Since I have started this blog, I have had some great conversations with friends about the concept of planning with kids, in particular meal planning. As I noted in my fist post on menu planning, I used to keep quiet about my love of planning, the blog however has put an end to that!
THE BENEFITS OF MEAL PLANNING
One of the most common questions I get asked is does it work? And my answer is yes it does. There are many benefits that result from taking the time to meal plan. The benefits that our family receives from having a weekly menu plan are as follows:
- Consistent time for our evening meals.
- Variety in what we eat.
- A healthy and balanced diet.
- Only have to go to the supermarket/market once a week.
- Waste very little food, as it is used within its use by date.
- Less stress as there is no last minute rush to think about what we will eat.
IMPORTANCE OF SHARED MEAL TIME
Most importantly, all of these factors work together to ensure that we can then sit down and enjoy our evening meal together in a harmonious way. The evening family meal is a very important time in our house. We use this opportunity as a time to share stories about our day, talk about things that might be worrying us, talk about what is making news in the world and for the adults, a time for us to role model dinner table etiquette.
It is expected that all children sit at the dinner table and that there are no other distractions; that is the TV/stereo is turned off, no toys at the table and if the phone rings it goes to message bank. Conversation is natural and informal, but if things are a little quiet, I will generally start about giving an update on my day and some things that happened that I think the kids will find interesting.
We have been doing this since our oldest son started to eat proper meals. Our daughter Possum quite often takes the lead role now in instigating the conversation (if it is lacking), by saying “Who wants to talk about their day?” When Possum first started to contribute to the conversations, it was literally a babble, with one or two words that we might be able to understand. However she understood what every one else was doing and wanted to participate to. We made sure she had her turn and that she knew we had listened to her, by repeating back the words that we understood.
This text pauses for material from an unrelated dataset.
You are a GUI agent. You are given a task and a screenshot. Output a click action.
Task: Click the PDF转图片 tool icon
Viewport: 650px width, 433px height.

For example “Thank you for telling us about the dog.”
It is at meal times that I find out some of the more interesting stuff that is going on in their school lives. I think this happens because the atmosphere is warm, attentive and light hearted. If there are issues that I think need to be addressed from what has been shared, I prefer to take it up later with the child in an individual setting. The aim of this is to keep family meal time enjoyable.
It is hard to produce this type of setting, if I have just come back from a rushed trip to the supermarket and the toddler and preschooler are crying/whining because they are hungry and tired, whilst I am trying to put the meal together. I then tend to go to the dinner table with increased stress levels, which the children seem to feed off.
By planning my meals it eliminates most of the above. Life with children is never perfect so there are times when we are running late etc and some of us are irritable at the table, but the majority of our evening meals are a pleasant shared experience with the children that I enjoy.